YOUR TASK :: Exactly the lines from the one containing "Task: Switch to the 币种概况 tab" to the last line of the records, inclusive, are to be transcribed; include no others.

===== DATA TO USE =====

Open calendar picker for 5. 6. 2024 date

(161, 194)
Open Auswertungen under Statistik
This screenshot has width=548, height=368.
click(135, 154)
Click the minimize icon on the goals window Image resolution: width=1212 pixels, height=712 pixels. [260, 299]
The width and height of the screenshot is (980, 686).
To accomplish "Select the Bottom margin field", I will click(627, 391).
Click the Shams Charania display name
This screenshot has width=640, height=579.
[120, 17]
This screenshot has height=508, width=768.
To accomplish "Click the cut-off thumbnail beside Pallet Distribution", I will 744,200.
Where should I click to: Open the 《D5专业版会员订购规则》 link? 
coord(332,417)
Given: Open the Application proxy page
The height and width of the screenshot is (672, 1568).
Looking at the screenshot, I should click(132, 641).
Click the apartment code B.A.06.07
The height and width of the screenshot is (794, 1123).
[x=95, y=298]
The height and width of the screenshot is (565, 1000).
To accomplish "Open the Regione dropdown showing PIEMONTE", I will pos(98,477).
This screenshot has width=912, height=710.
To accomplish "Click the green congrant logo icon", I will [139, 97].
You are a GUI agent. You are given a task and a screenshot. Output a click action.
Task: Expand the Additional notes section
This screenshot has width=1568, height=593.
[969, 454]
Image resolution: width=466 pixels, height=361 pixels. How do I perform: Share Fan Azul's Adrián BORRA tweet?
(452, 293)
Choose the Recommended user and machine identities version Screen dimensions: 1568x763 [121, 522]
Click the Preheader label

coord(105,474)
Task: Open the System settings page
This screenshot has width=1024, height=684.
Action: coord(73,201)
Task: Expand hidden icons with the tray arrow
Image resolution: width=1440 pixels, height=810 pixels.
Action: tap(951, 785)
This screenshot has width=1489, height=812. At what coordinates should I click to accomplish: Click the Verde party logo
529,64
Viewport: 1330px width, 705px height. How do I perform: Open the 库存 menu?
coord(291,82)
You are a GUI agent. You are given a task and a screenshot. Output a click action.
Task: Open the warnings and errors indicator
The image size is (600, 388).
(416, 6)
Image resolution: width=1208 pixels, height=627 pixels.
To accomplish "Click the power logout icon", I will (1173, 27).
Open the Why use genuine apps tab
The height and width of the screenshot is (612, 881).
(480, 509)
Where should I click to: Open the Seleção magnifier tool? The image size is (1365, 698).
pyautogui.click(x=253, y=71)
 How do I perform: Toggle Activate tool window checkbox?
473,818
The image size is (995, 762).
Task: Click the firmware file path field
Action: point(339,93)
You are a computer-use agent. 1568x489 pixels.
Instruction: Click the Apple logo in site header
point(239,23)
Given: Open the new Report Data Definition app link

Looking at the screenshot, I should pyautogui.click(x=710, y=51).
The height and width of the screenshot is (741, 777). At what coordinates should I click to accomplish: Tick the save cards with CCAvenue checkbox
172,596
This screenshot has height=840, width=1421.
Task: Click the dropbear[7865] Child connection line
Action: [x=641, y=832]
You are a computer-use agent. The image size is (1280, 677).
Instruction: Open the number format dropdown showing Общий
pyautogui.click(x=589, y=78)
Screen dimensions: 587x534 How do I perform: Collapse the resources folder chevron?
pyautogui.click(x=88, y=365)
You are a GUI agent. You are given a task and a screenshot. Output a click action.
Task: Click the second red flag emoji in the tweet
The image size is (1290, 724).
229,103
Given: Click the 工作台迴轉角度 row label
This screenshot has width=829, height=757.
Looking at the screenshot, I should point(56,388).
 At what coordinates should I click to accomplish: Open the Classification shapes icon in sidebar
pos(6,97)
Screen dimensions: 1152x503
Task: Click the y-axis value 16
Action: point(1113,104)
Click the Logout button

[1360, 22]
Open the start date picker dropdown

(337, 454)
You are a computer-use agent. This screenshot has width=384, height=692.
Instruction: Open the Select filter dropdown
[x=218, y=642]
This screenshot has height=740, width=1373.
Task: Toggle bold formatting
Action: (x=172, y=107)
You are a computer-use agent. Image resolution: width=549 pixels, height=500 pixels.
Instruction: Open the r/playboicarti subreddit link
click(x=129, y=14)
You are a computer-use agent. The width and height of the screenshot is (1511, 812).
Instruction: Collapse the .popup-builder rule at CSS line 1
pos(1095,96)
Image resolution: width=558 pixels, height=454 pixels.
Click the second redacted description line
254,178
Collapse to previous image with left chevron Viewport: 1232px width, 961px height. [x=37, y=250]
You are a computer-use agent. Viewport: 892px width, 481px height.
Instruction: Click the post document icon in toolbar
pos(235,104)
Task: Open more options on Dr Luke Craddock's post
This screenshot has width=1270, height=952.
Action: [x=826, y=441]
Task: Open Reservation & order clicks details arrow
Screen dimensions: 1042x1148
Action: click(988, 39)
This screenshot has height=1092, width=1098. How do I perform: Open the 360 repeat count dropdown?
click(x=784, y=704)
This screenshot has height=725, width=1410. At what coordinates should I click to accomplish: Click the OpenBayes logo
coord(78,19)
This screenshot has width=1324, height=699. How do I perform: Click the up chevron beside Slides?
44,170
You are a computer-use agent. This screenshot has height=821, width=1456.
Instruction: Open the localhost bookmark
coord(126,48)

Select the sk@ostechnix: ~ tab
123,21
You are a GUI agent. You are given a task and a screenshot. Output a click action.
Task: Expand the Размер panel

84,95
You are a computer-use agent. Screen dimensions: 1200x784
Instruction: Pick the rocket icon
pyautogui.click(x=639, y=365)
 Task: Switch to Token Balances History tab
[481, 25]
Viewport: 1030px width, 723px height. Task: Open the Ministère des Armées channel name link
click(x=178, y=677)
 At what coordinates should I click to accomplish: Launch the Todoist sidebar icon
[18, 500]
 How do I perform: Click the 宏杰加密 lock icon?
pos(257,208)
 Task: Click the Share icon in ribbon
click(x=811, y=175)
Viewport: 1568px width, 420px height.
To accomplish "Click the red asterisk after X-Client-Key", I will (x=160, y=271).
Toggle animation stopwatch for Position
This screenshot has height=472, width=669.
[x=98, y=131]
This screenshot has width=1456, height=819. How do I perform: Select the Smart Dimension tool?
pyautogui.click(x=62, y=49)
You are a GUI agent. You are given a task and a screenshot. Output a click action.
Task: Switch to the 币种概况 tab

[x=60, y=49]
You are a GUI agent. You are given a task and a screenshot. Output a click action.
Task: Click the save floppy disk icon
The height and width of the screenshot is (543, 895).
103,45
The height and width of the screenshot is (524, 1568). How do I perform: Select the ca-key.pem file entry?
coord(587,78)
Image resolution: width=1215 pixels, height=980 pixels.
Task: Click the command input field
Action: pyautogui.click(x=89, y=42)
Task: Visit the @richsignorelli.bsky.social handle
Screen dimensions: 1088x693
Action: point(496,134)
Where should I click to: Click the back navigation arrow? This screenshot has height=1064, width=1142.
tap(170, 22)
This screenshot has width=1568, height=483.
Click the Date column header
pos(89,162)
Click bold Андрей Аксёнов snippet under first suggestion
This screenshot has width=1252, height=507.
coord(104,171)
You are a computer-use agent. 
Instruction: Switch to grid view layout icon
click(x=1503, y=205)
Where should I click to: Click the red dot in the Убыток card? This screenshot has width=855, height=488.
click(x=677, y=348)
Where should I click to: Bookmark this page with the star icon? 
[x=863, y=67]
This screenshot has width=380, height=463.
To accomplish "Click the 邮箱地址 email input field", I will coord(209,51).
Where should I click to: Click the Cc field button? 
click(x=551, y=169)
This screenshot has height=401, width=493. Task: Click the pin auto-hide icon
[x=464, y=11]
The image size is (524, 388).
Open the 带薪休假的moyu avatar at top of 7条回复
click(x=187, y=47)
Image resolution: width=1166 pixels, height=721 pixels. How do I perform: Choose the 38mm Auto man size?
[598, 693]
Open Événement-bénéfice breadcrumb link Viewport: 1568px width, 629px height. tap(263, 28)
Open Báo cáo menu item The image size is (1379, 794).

=====

RESPONSE ::
Task: Switch to the 币种概况 tab

[x=60, y=49]
You are a GUI agent. You are given a task and a screenshot. Output a click action.
Task: Click the save floppy disk icon
The height and width of the screenshot is (543, 895).
103,45
The height and width of the screenshot is (524, 1568). How do I perform: Select the ca-key.pem file entry?
coord(587,78)
Image resolution: width=1215 pixels, height=980 pixels.
Task: Click the command input field
Action: pyautogui.click(x=89, y=42)
Task: Visit the @richsignorelli.bsky.social handle
Screen dimensions: 1088x693
Action: point(496,134)
Where should I click to: Click the back navigation arrow? This screenshot has height=1064, width=1142.
tap(170, 22)
This screenshot has width=1568, height=483.
Click the Date column header
pos(89,162)
Click bold Андрей Аксёнов snippet under first suggestion
This screenshot has width=1252, height=507.
coord(104,171)
You are a computer-use agent. 
Instruction: Switch to grid view layout icon
click(x=1503, y=205)
Where should I click to: Click the red dot in the Убыток card? This screenshot has width=855, height=488.
click(x=677, y=348)
Where should I click to: Bookmark this page with the star icon? 
[x=863, y=67]
This screenshot has width=380, height=463.
To accomplish "Click the 邮箱地址 email input field", I will coord(209,51).
Where should I click to: Click the Cc field button? 
click(x=551, y=169)
This screenshot has height=401, width=493. Task: Click the pin auto-hide icon
[x=464, y=11]
The image size is (524, 388).
Open the 带薪休假的moyu avatar at top of 7条回复
click(x=187, y=47)
Image resolution: width=1166 pixels, height=721 pixels. How do I perform: Choose the 38mm Auto man size?
[598, 693]
Open Événement-bénéfice breadcrumb link Viewport: 1568px width, 629px height. tap(263, 28)
Open Báo cáo menu item The image size is (1379, 794).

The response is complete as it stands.